A Pomo artist was consulted to ensure that images like a Pomo basket in the Rohnert Park/Cotati mural was accurate to the tribe.

Each collage was printed on adhesive vinyl by Signarama and affixed like a gallery to the building’s windows facing Fifth Street, offering privacy to people working inside the building. They can see out but those on the outside cannot see in.

The building, once home to the old Greyhound Bus station, had been freshly remodeled when Sonoma Media Investments moved there in 2022. But the outside needed a makeover too, Niday said.

Asherah Weiss, a programs director for Artstart, said the vinyl collages broke new ground for the organization, which had overseen painted murals on buildings but never worked with the digital arts.

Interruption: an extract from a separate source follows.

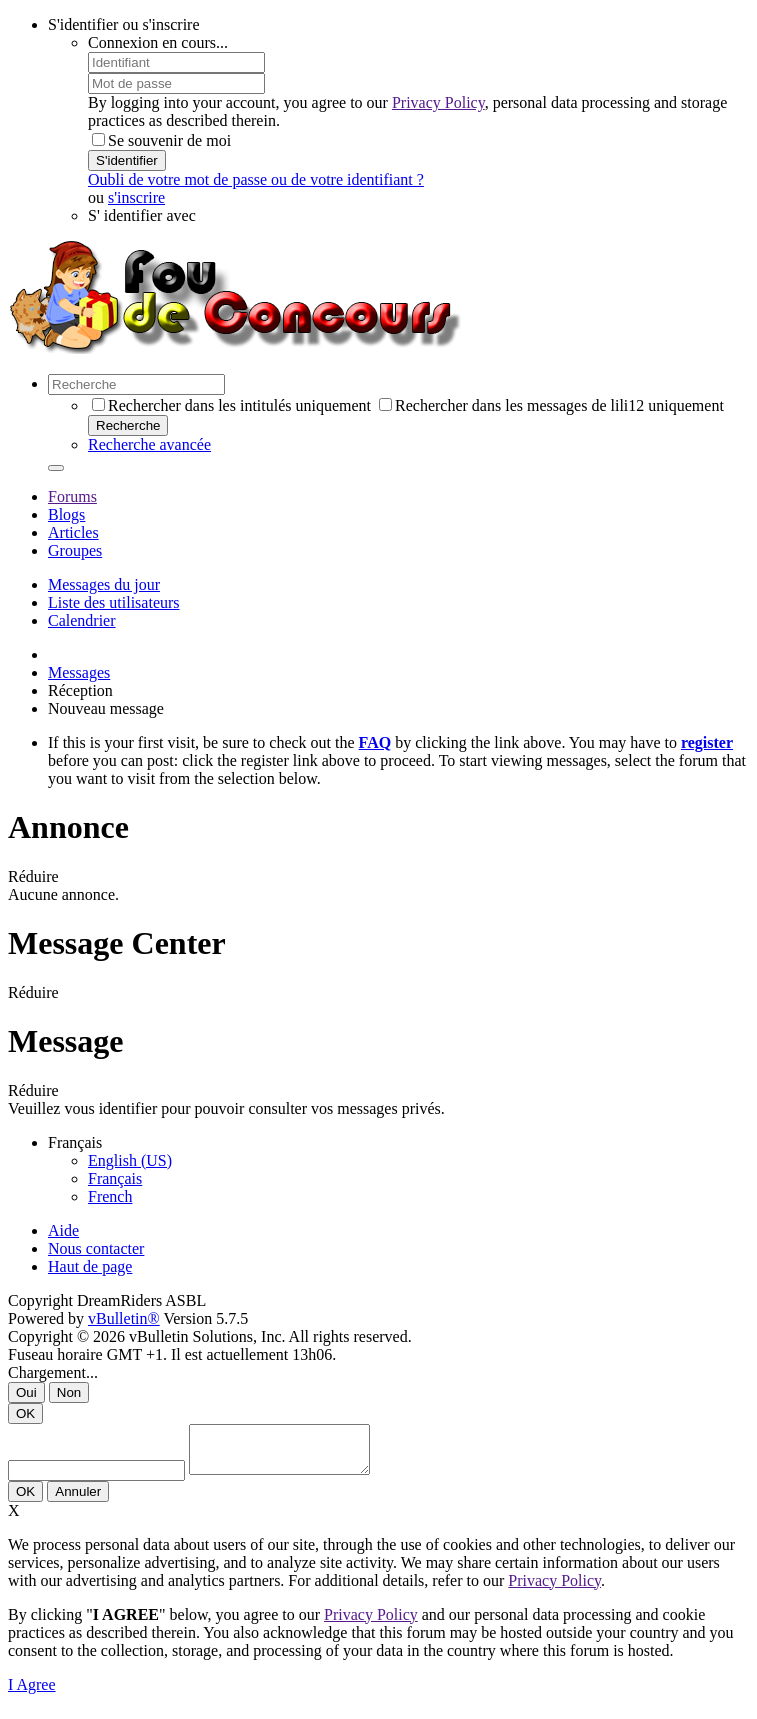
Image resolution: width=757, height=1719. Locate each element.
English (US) (130, 1160)
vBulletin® (124, 1318)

“Lily turns out to be an incredible collage artist and Coco an incredible digital artist, photographer and stylist,” she said. ”Their collaboration was beautiful. As a mother-daughter team they know each other already so well and they were able to learn from each other and bring their unique skill sets to the project.“

Niday said the window gallery synchronizes with the mission of a local press. “It does what we do as a newspaper; it holds up a mirror to our community and reflects back the best we have to offer.”